Are there situations in which compassion is NOT a helpful response? If so, when and why? – question from the Charter for Compassion Facebook page
As I write this, there are three dozen or so responses to that question on Facebook. Some are asking for, or offering their own, definitions of “compassion” and “response.” And rightly so, because we have to set the context of the discussion. Context is essential to understanding.
If the writer’s intent was to equate “compassion” with “sympathy” or “tolerance”, then there are, I believe many times when, as some commenters noted, “compassion” becomes confused with “enabling.” In which case, the answer is “Yes indeed, there are many situations in which compassion is not an appropriate response.”
For me, however, compassion, like the Golden Rule, is a summary component of agapé – the inseverable relationship that binds all. It provides a sort of “operational hub” to work out of.
To respond to a situation compassionately requires us to “experience” it from the perspective of as many “others” as we can. Not just the most immediate “other”, but also the many peripheral “others” who will also be affected by our actions. In that sense, the answer is “No, there are no situations in which compassion is NOT a helpful response.” In fact, I would suggest that not responding compassionately on that level is a failure to respond at all.
And in that sense, I confess to failing frequently.
Which doesn’t mean that we shouldn’t try. It’s just a lot harder than simply thinking in one-to-one terms. As they would say in the database world, compassion is a one-to-many relationship.
There’s’ a criticism of the Golden Rule that I think also applies here. It says that to follow it we would have to let criminals of all sorts go free.
Nonsense.
That would only be true if we ignored the effect such an action would have on the perpetrator’s past and potential future victims. To respond compassionately to a criminal means not only empathy for the life experiences that have led him or her to the point they’re at, but also consideration for all of the “others” that have been, or might be, harmed because of their current situation. To be truly compassionate, our response has to include justice, protection, and change.
We intuitively engage in this sort of exercise daily. Whether with our families or in the workplace, we’re continually weighing the effect a decision in regards to one person will have on others.

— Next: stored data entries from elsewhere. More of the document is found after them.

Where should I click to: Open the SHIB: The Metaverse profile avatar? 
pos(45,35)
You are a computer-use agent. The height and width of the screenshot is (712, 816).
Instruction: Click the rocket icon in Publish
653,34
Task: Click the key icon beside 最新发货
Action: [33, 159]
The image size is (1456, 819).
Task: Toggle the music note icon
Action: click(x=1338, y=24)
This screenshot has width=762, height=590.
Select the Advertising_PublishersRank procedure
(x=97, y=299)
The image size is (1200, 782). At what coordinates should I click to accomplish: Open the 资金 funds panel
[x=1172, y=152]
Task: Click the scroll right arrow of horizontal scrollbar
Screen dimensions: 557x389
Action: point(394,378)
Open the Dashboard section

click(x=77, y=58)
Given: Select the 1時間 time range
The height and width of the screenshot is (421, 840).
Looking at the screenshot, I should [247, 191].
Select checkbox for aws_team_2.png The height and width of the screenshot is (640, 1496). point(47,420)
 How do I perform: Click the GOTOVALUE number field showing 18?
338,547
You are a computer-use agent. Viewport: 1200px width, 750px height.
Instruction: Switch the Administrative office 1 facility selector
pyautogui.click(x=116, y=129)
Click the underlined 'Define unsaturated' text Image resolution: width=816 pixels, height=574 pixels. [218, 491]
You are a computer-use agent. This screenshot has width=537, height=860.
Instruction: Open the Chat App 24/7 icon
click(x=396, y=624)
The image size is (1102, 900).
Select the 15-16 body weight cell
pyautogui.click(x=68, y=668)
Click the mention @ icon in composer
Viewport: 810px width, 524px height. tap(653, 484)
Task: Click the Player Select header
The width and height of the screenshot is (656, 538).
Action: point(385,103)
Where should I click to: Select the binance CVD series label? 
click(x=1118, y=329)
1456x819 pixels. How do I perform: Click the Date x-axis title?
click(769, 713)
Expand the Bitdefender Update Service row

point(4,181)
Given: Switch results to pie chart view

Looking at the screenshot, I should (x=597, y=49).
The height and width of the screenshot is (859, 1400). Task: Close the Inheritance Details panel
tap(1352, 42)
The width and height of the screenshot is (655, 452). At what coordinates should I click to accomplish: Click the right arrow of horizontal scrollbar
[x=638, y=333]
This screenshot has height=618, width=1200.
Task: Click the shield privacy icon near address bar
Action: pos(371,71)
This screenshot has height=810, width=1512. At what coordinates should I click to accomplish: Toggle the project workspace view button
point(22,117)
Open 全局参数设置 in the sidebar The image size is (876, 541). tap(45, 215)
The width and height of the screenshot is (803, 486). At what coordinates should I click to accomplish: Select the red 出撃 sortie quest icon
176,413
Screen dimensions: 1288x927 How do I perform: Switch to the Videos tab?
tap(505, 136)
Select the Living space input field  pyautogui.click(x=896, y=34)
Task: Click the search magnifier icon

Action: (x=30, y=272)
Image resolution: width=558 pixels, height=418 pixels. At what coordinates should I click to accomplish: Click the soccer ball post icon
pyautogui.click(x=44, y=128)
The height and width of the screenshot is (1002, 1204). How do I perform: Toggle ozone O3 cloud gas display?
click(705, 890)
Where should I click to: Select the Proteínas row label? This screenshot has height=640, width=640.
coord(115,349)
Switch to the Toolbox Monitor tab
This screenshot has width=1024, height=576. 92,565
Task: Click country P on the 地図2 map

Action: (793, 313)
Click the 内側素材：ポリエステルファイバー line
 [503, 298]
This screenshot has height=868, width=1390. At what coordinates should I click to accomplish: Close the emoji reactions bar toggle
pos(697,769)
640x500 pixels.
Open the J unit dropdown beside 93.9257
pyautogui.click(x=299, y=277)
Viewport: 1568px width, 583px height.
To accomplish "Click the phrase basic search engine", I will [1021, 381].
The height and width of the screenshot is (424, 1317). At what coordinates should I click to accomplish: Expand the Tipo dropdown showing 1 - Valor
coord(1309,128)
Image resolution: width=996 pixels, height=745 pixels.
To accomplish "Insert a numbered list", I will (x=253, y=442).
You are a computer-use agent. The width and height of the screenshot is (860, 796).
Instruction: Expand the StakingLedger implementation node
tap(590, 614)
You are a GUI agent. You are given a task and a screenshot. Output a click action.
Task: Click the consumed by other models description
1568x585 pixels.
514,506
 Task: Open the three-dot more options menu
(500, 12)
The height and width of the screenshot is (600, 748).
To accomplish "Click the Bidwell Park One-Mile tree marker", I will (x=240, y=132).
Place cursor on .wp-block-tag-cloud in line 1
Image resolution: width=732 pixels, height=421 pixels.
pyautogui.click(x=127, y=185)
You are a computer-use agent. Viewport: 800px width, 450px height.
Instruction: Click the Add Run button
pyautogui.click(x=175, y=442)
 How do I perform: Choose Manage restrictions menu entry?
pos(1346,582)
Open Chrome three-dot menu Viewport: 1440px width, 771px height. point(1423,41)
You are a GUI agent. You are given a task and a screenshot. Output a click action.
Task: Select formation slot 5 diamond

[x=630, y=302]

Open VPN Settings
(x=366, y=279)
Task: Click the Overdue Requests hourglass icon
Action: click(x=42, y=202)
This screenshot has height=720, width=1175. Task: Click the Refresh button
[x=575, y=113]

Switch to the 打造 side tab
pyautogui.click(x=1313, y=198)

We know that hugging one child and not another, for example, isn’t “fair.” Or that going to lunch with Tom and not inviting John could be misunderstood as favouritism. We often adjust our response, just as often unconsciously, to compensate.
The value of questions like the one from the Charter for Compassion is in their ability to challenge us to become more intentional in doing what we do intuitively. That helps us to expand how we apply it.
And while we will certainly still fail to apply it everywhere and all the time, even if we fail just a tiny bit less, we will have succeeded exponentially more.
And together, we will make this a truly Golden Rule world.